Blé d'Inde

Les entourloupettes de la langue

Les beaux jours d’été, on se réunit pour déguster des douzaines d’épis sucrés et croquants lors d’épluchettes de blé d’Inde. De toute la francophonie, les Québécois sont d’ailleurs les seuls à utiliser l’expression « épluchette de blé d’Inde ». Tellement que certains croient – peut-être à tort – que cette fête estivale a été inventée ici.

« "Épluchette de blé d’Inde", c’est propre au Québec, mais il y a un équivalent. L’activité existe ailleurs, mais elle s’appelle autrement », explique Danielle Turcotte, directrice linguistique de l’Office québécois de la langue française (OQLF).

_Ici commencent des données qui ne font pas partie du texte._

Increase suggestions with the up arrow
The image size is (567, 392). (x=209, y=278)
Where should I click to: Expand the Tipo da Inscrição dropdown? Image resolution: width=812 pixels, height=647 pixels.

En France, par exemple, l’activité d’éplucher les maïs a porté divers noms au fil du temps comme « dépailloutage », « ébouraison », « débourrage », « échenillage » ou encore « espérouquère ». Une espérouquère de blé d’Inde ? Rassurez-vous ! Même en France, le mot est devenu archaïque.

Aujourd’hui, c’est le mot « effeuillage » qui est le plus souvent utilisé par nos cousins français.

« Blé d’Inde » est aussi un exemple de mot couramment utilisé ici alors qu’il est considéré comme ancien sur l’autre continent.

Cette expression est née en Amérique, plus précisément aux Antilles, lorsque Christophe Colomb y a débarqué pour la première fois. Le navigateur était convaincu d’arriver en Inde et il avait alors nommé le maïs, qui était abondamment cultivé par les Amérindiens, le blé d’Inde. 

Deux-cents ans plus tard et en quête d’indépendance, les Québécois ont continué à parler de blé d’Inde, même si ce n’était plus utilisé en France, explique Mme Turcotte. « On dit que cette appellation a été perçue comme étant une façon d’assouvir notre désir d’émancipation et une façon d’affirmer notre identité. C’est ce qui fait que le mot a perduré au Québec et qu’aujourd’hui, il est toujours présent. »

Et la tire Sainte-Catherine ?

La tire Sainte-Catherine est un autre exemple d’aliments qui n’a peut-être pas été inventé au Québec, au XVIIe siècle, contrairement à certaines croyances. « On a aussi longtemps pensé que c’était quelque chose qui était propre au Québec, que c’était Marguerite Bourgeoys qui, pour attirer les Indiens à l’école, avait inventé cette recette », raconte Mme Turcotte.

Pourtant non ! Aux États-Unis, la préparation de taffy, des bonbons à la mélasse, devenait une fête durant laquelle les jeunes célibataires avaient l’occasion de se rencontrer. C’est seulement plus tard que des célébrations semblables ont eu lieu au Québec.

« Ce qu’on peut tirer de ça, c’est que l’histoire appartient à ceux qui l’écrivent », raconte Mme Turcotte.

Saviez-vous que… ?

• Dans les médias, l’appellation blé d’Inde a tendance à perdre un peu de terrain devant son concurrent maïs. En revanche, pour l’expression épluchette de…, c’est au contraire blé d’Inde qui demeure, et de loin, le plus utilisé, selon l’OQLF.

• Le blé d’Inde a été l’un des premiers termes canadiens (voire québécois) à faire son entrée dans les dictionnaires de France.

• Dans un passé pas si lointain, un épi de maïs rouge était dissimulé parmi les jaunes lors des épluchettes de blé d’Inde. La personne qui déballait le maïs rouge était proclamée le roi ou la reine de l’épluchette et obtenait le droit de recevoir un baiser de la personne de son choix.